毎年夏にラスベガスで開催されるハッカーカンファレンスのDEF CON(デフコン)で取り上げられた内容やキーワードを元にした連載4回目は『制御システム』について取り上げます。
※本記事は、2018年10月11日に公開された記事を一部再編集しております。

狙われる制御システム

2017年猛威を振るったWannaCryというランサムウェアをご存じでしょうか。
Windowsを標的として感染するマルウェアであり、ネットワーク経由で感染拡大活動を行い、感染するとパソコン内のデータを暗号化し、復号するための身代金を要求してきます。なお、身代金は支払わないようにアドバイスが行われています。その理由は、身代金を支払っても、データを復号できた例がないため、攻撃者側で身代金支払者と支払者が持っているデータとの紐付けができていないと推察されるから、です。

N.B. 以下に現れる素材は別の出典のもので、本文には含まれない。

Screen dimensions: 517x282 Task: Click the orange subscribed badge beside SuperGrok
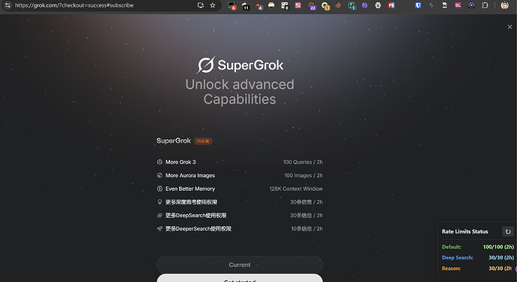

海外ではここ数年続けて重要インフラといわれる産業制御システムがサイバー攻撃の被害にあっています。

2015年と2016年はウクライナにおいてサイバー攻撃によって停電という市民生活に直接影響の出る被害が発生、2017年には中東で中核的な産業制御システムに対するサイバー攻撃によって工場が一時的に全停止に陥った事例が報告されています。このほか、古くは2010年にイランの、とある工場のウラン濃縮用遠心分離機を標的とし、全て稼働停止に追いやったStuxnetの事例があります。

このマルウェアにより、海外だけでなく日本においても多くの企業が感染被害にあっています。特にインターネットから隔離されている工場内の制御システムでも感染し、工場のラインが一時的に停止する事例も見られ、制御システムもサイバー攻撃からのリスクに晒されていることが一般に認知され始めるきっかけとなっています。

サイバー攻撃の標的になる制御システム

制御システムでは、一般的に特殊なプロトコルで通信や制御が行われており、ネットワークもインターネットと直接通信ができないようになっています。こうした理由から、制御システムはサイバー攻撃を受けるリスクは少ないと考えられてきました。

制御システムは情報システムと異なり、事故が発生すると人命に関わる事態を第一に考えて設計されています。加えて、稼働時間に比例して利益を生むことから、システムが継続して稼働できること、いわゆる「可用性」が重要視されます。そのため、制御システムでは、脆弱性などに対応するためにシステムにパッチを適用すると可用性が損なわれるため、システムの操業開始後に一度もパッチ適用が行われていないというのは、よくある事例です。

こうした従来の考え方を見直す時期に来ているのは、Stuxnetから中東の事例など、パッチ適用が行われていれば未然に防げたと想定されるインシデントが発生しているからです。4年前からデフコンで「ICS Village」が開催されているのも、そうした制御システムにおけるセキュリティへの意識を変えることが目的となっています。

今年は昨年よりもおよそ2倍のスペースで開催され、電力システムや水道の制御システムなどの模擬システムが展示されていました。ただ展示するだけではなく、コンテスト用として参加者が実際に制御システムで利用されている機器に対して攻撃が可能なシステムも用意されていたり、制御システム向けセキュリティ製品のデモ用として、攻撃の可視化や防御のための制御を見られるようになっていたり、サイバー攻撃を受けるとどういう脅威が伴うのかを身近に感じられる環境となっていました。

必要な可用性を如何に担保するかが課題

制御システムがサイバー攻撃に狙われていても、セキュリティ対策が定着しない最大の理由は「可用性の維持」にあります。

今般、地震によって大規模停電「ブラックアウト」が発生する事例を日本として経験しましたが、早期に復旧するため、甚大な被害を受けた設備以外を有する発電所以外に負荷を掛けることを是とする対応がなされました。この対応自体は、非難されるものではありませんが、生活に直結する制御システムに対して、無理をしてでも停止は最小限に抑える圧力があることは明らかになったといえます。

制御システムは、定期的にメンテナンスのために計画停止していますが、現状その計画停止期間中にセキュリティ対応は入っているという事例は見られません。
セキュリティ対応をすることで停止期間が延びる可能性があるためですが、停止期間が延びると収益性も低下することもセキュリティ対応が行われにくい一つの要因と考えられます。

安全神話は崩壊し、24時間営業のコンビニも見直しの必要性が議論されています。
そのような時代だからこそ、セキュリティ対応という安全確保のために可用性への考え方を見直す時期が来ているのかも知れません。